教育において、「観察する」「しくみを調べる」ことの大切さを否定するつもりはありませんが、それは、痛みのともなわない、機械やモノに対してのみ許される行為です。

命の犠牲がなく、知識も身につく「代替法」がある
生き物の体の仕組みを学ぶ方法には、生体や死体を解剖する以外にも、コンピューターを使用した学習法、ビデオ、3Dの模型など様々あります。
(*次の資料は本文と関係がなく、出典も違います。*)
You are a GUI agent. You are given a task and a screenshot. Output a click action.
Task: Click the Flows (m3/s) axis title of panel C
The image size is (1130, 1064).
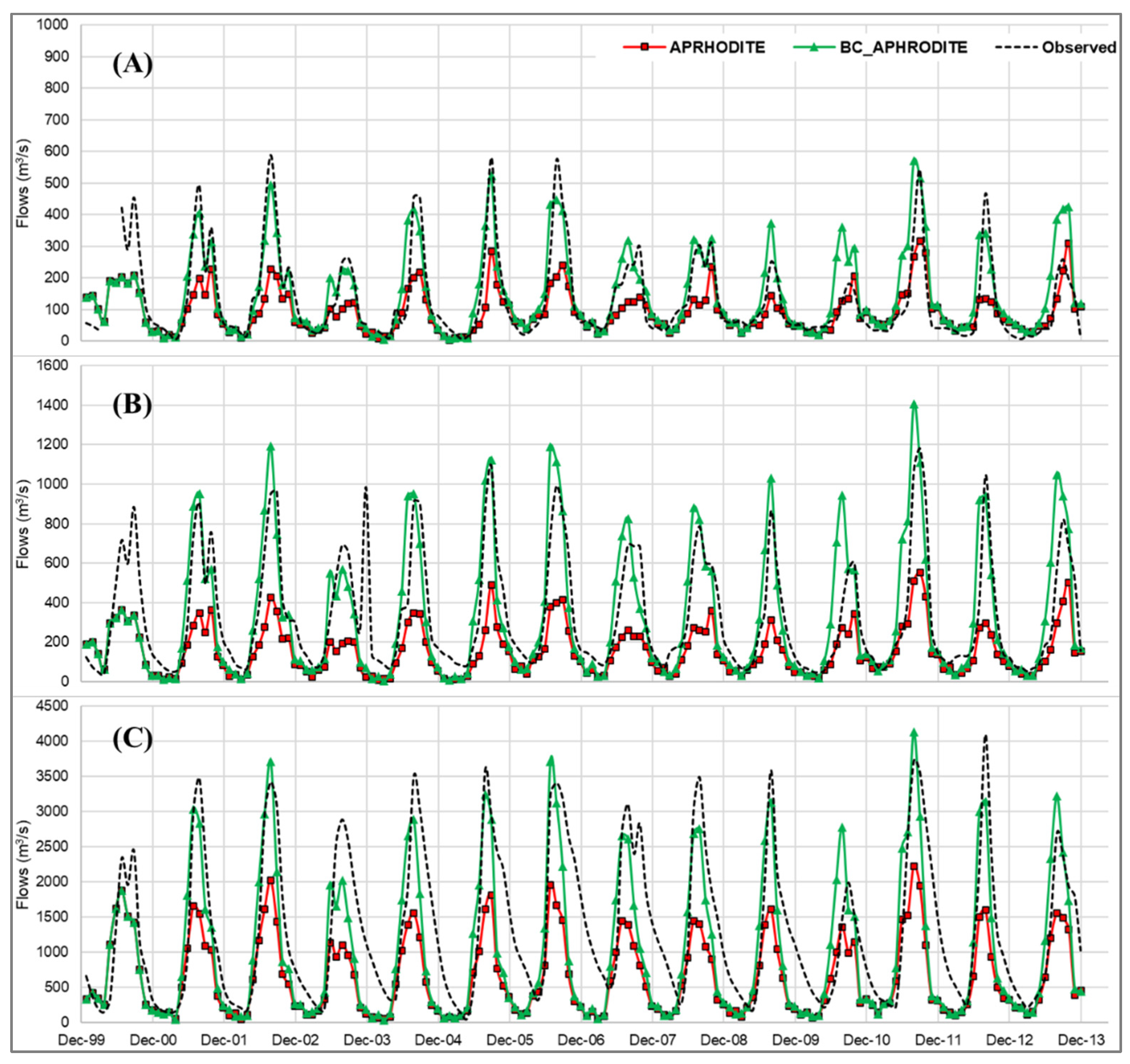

そのような代替法を使用すれば、解剖の過程を何回でも繰り返しでき、また生徒一人一人が自分のペースで解剖を行なうことができるなど、多くのメリットがあります。
そして、解剖を行った生徒と代替法で学んだ生徒では、その知識に差はない、もしくは、代替法で学んだ生徒の方が優秀であったことが、数多くの研究で証明され、論文も発表されています。
つまり、学校側が、生徒たちに生き物の体の仕組みを学ばせ、知識を身に付けさせたいと真剣に考えているのであれば、こういった代替法を用いるべきなのです。

3校の解剖、中止となる!
このようなことから、JAVAは、3校の校長に対し、上記のような命を犠牲にする教育の問題点を指摘し、解剖を行わないことを強く求めました。
後日、3校からは、「解剖は実施しない」旨の回答がありました。